Quoted passage -
────────────────
Variability in User Performance

by Jakob Nielsen on May 15, 2006

Summary: When doing website tasks, the slowest 25% of users take 2.4 times as long as the fastest 25% of users. This difference is much higher than for other types of computer use; only programming shows a greater disparity.


Anyone who's done user testing knows that there are tremendous individual differences among users. Some people sail through user interfaces, while others get bogged down. Even if you've never performed a formal measurement study, you've probably noticed that the fastest users are much faster than the slowest ones.

To better grasp this variability, we can look at the ratio between the top and bottom quartiles of a given study's measured task times:

  • Q3 is the highest number in the third quartile (the slowest 25% of users).
  • Q1 is the highest number in the first quartile (the fastest 25% of the users).

More precisely, at Q1, 25% of users are faster and 75% are slower; at Q3, 75% of users are faster and 25% are slower. So, half of the users lie between Q1 and Q3 and the other half are evenly distributed outside this interval. We divide Q3 by Q1 to compute the Q3/Q1 ratio as a measure of individual differences between users at the low and high ends of performance.

Example Study Results

The following figure shows an example of Q1 and Q3 from one of our eyetracking studies, in which seventy-six users tried to find the location of the Agere Systems corporate headquarters using the company's website. The data plotted is for the forty-eight users who identified the correct city. (While we don't use the times from the twenty-eight users who failed the task, understanding what caused their failure is obviously important as well; see separate article on how to improve the "about us" info on a website.)

Bar chart: each bar is the time needed by one user to find the location of a company's corporate HQ
Distribution of user website performance. Each column represents the task time for one user. Green columns represent the first quartile (fastest 25% of users); red columns, the last quartile (slowest 25%); and blue columns, the middle two quartiles. Q1 is the time that separates the green and blue columns. Q3 is the time that separates the blue and red columns.

Q3/Q1 shows how much better a fast user is than a slow user. That is, it compares a somewhat fast user (25% are even faster, but 75% are slower) with a somewhat slow user (25% are even slower, but 75% are faster). The ratio doesn't consider the very fastest or very slowest users, since they're likely to be outliers.

In the figure, Q1 is 65 seconds and Q3 is 188 seconds, so Q3/Q1 is 2.9. The very fastest user found the headquarters location in 28 seconds, while the very slowest user required 420 seconds for the same task. Thus, the max/min ratio was 15. Because we're typically more interested in mainstream user experience, I'll focus here on Q3/Q1 rather than on the scale's endpoint extremes.

Across our recent measurements of seventy website and intranet tasks, Q3/Q1 = 2.4. In other words, slow users spend more than twice as much time as fast users on the same task.

Comparison With Other User Interfaces

We can compare the Q3/Q1 ratio for Web use with other user interfaces by drawing on study results from traditional computer use.

Dennis Egan has compiled studies of three interaction types: text editing, information search, and programming. In my own unpublished 1994 study, I collected performance metrics for common personal computing tasks on three different systems: Macintosh System 7, NeXTStep (the foundation for Mac OS X), and Windows 3.1. Sample tasks included adding up sales figures and sending the results out by email.

The following table shows the average Q3/Q1 ratios from the traditional-use studies compared with that of Web use:

Type of Use Q3/Q1
Text editing 1.8
Personal computing 1.9
Information search 2.2
Web use 2.4
Programming 3.0

Text editing is the simplest task in the table, and depends mainly on physical abilities such as typing speed and homing time (moving your hand between the mouse and keyboard). Specifically, the studies looked at the mechanics of moving paragraphs around, bolding words, fixing typos, and so on. The studies didn't examine how long it would take to actually compose a letter or write a book, which would obviously show far greater variability among users.
────────────────
Written instruction A - Say whether each statement agrees with the article on user performance variability, answering yes or no and quoting the words of the article that decide it. (i) In the Agere Systems study, Q3/Q1 came to 2.9. (ii) The plotted data includes the times of the users who failed to find the headquarters location. (iii) Information search shows a higher Q3/Q1 ratio than Web use.
The article and the records are unrelated to each other.

[Collection entries]
────────────────
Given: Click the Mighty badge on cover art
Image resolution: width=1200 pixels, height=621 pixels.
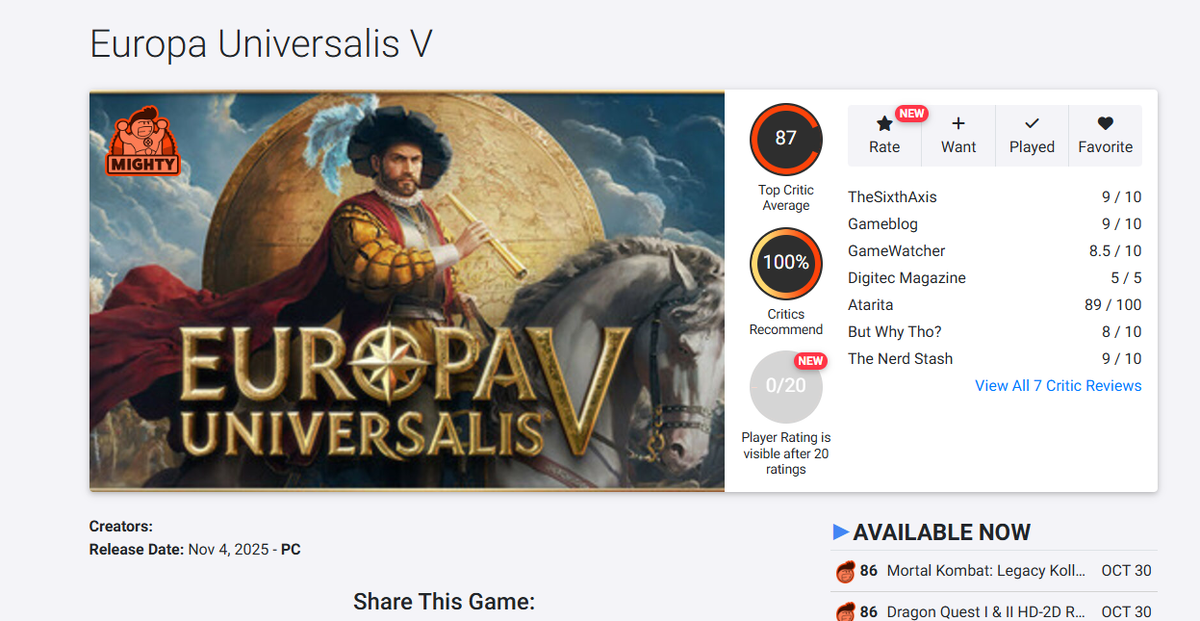Looking at the screenshot, I should tap(143, 142).
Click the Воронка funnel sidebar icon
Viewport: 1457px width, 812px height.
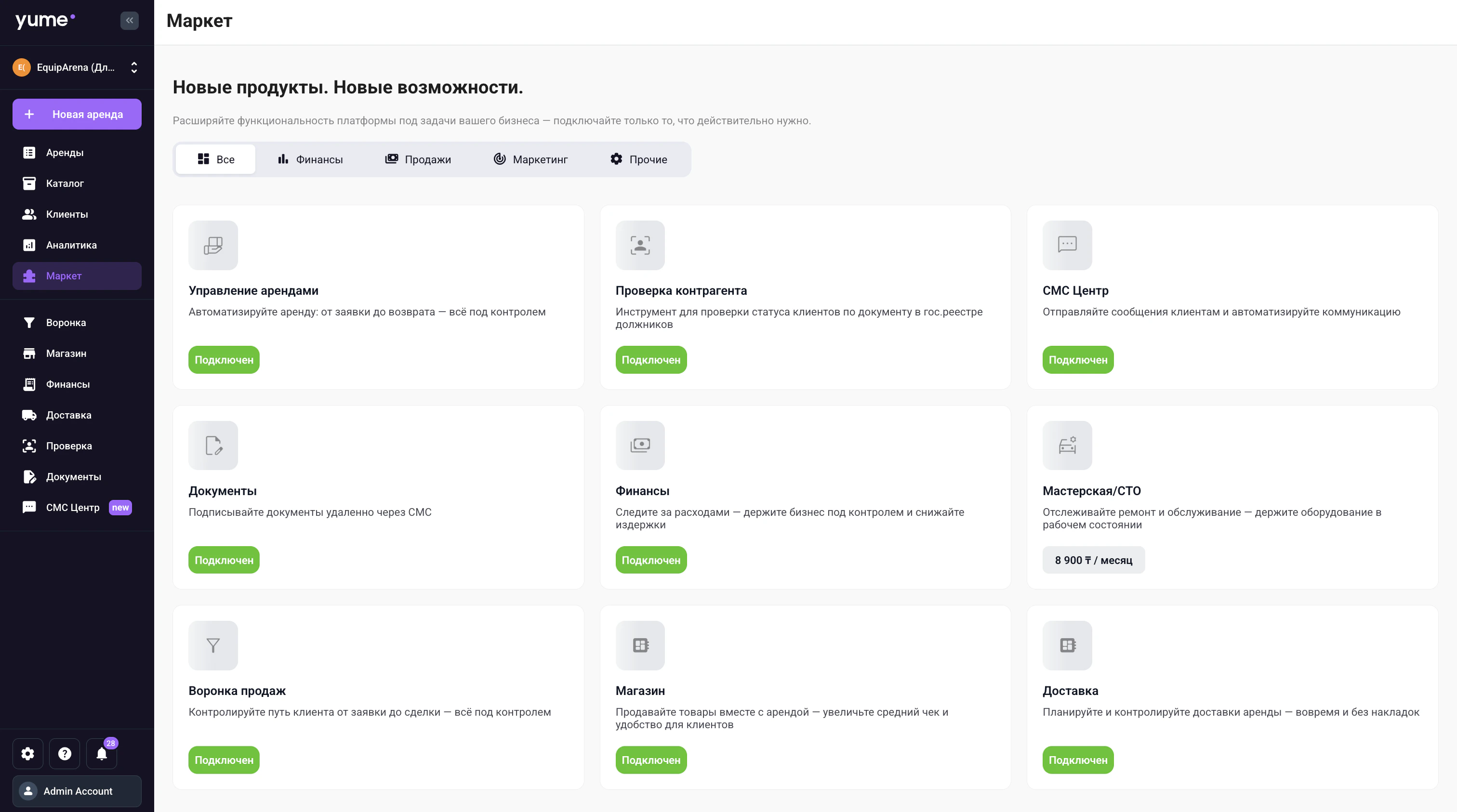(29, 322)
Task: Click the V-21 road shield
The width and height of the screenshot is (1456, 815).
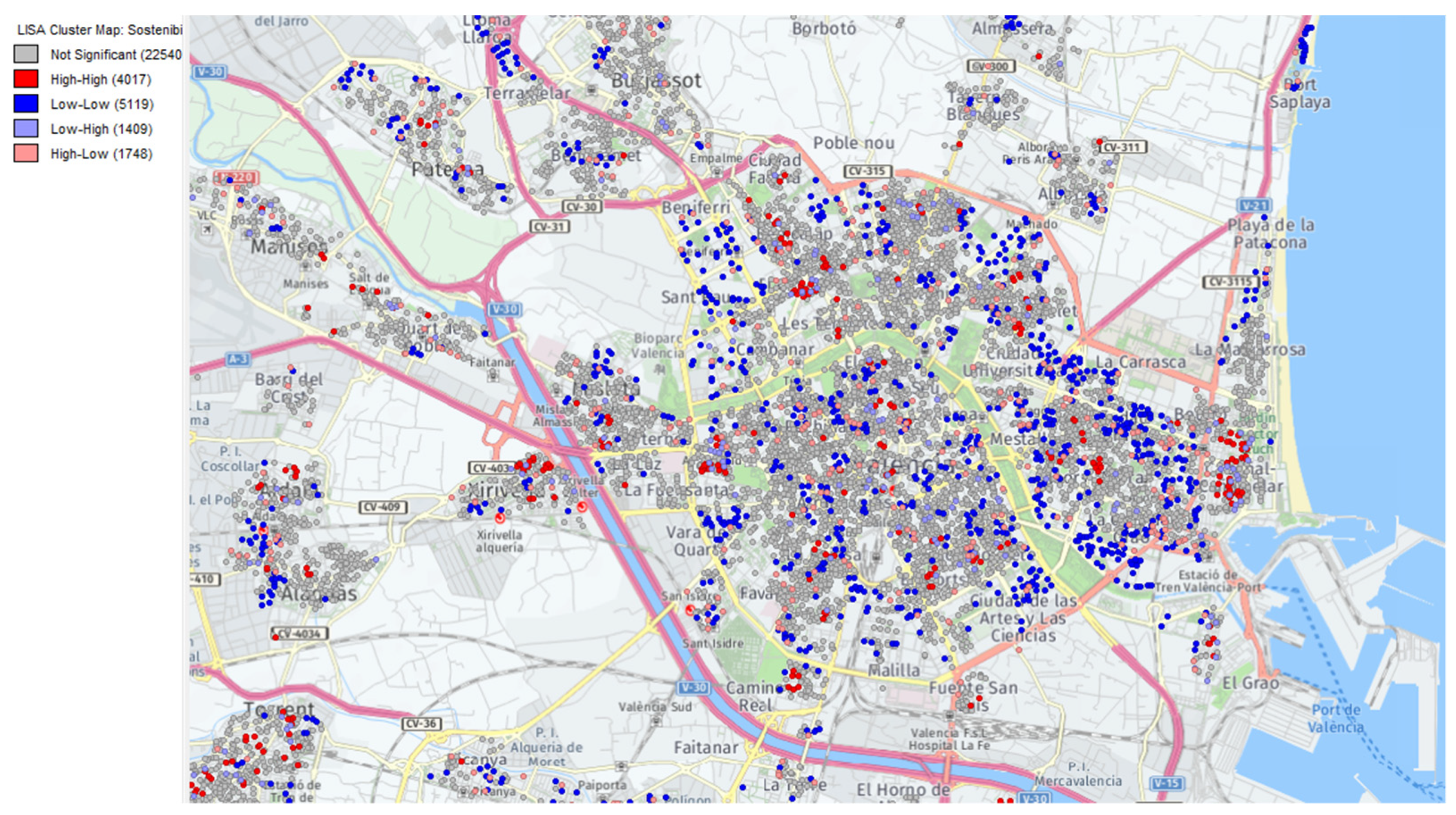Action: pyautogui.click(x=1253, y=205)
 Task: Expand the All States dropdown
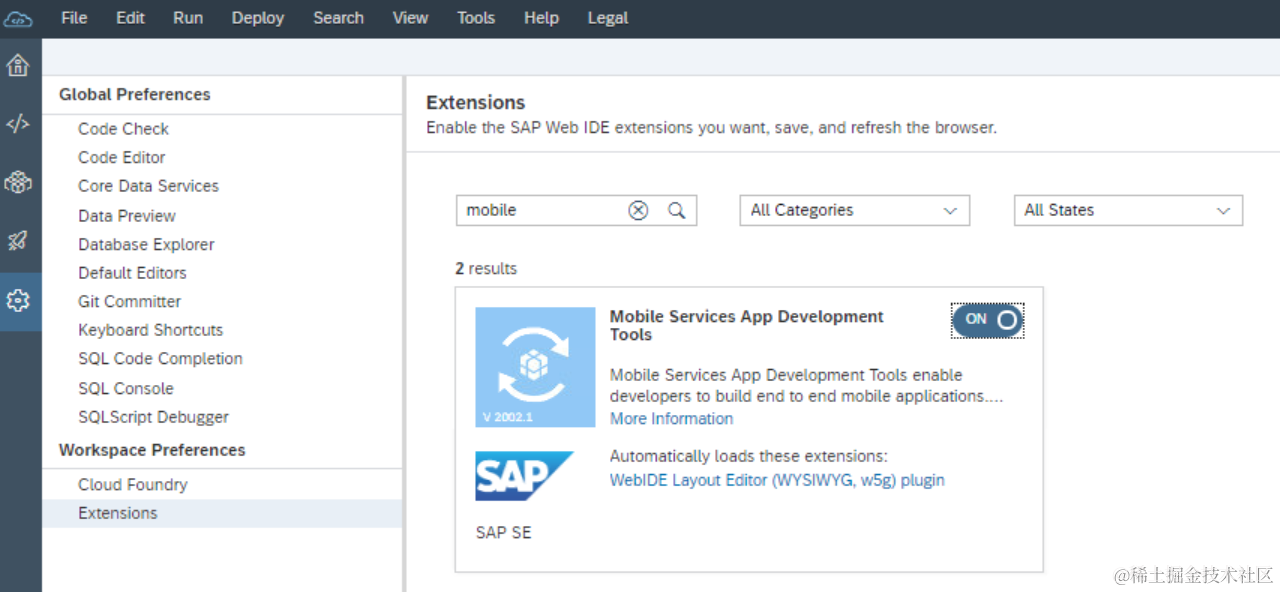[1127, 210]
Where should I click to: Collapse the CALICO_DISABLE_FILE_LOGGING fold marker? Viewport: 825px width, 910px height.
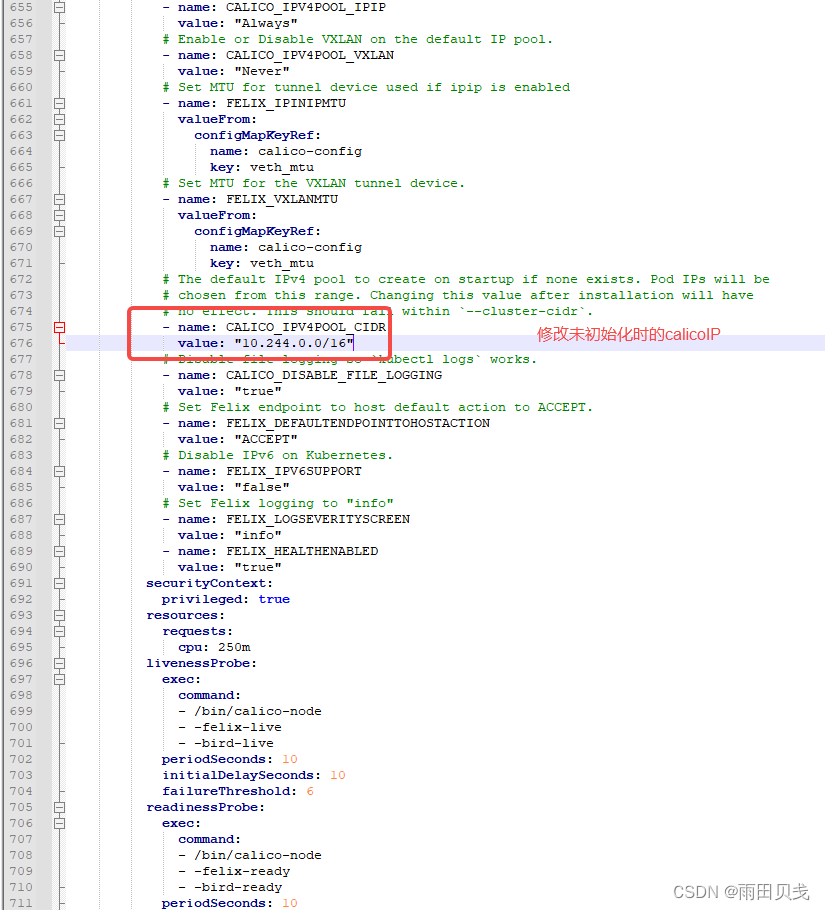point(58,375)
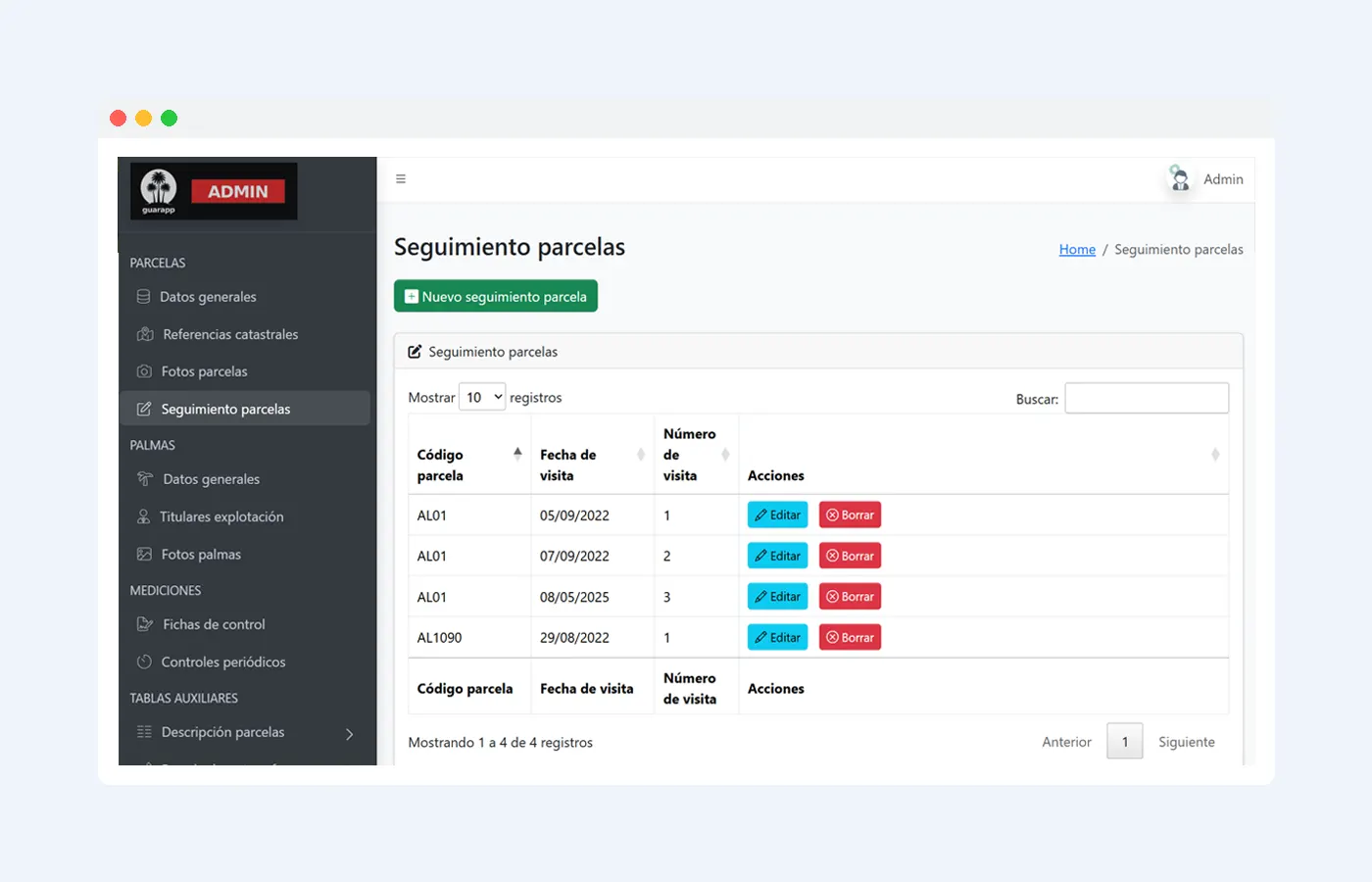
────────────────
Written instruction B - Write out every line of the records exactly, leaving the pictures out.

Final answer A -
(i) Yes: "Q1 is 65 seconds and Q3 is 188 seconds, so Q3/Q1 is 2.9."
(ii) No: "While we don't use the times from the twenty-eight users who failed the task"
(iii) No: "Information search 2.2" and "Web use 2.4"

Final answer B -
Given: Click the Mighty badge on cover art
Image resolution: width=1200 pixels, height=621 pixels.
Looking at the screenshot, I should tap(143, 142).
Click the Воронка funnel sidebar icon
Viewport: 1457px width, 812px height.
(29, 322)
Task: Click the V-21 road shield
The width and height of the screenshot is (1456, 815).
Action: pyautogui.click(x=1253, y=205)
 Task: Expand the All States dropdown
[1127, 210]
Where should I click to: Collapse the CALICO_DISABLE_FILE_LOGGING fold marker? Viewport: 825px width, 910px height.
point(58,375)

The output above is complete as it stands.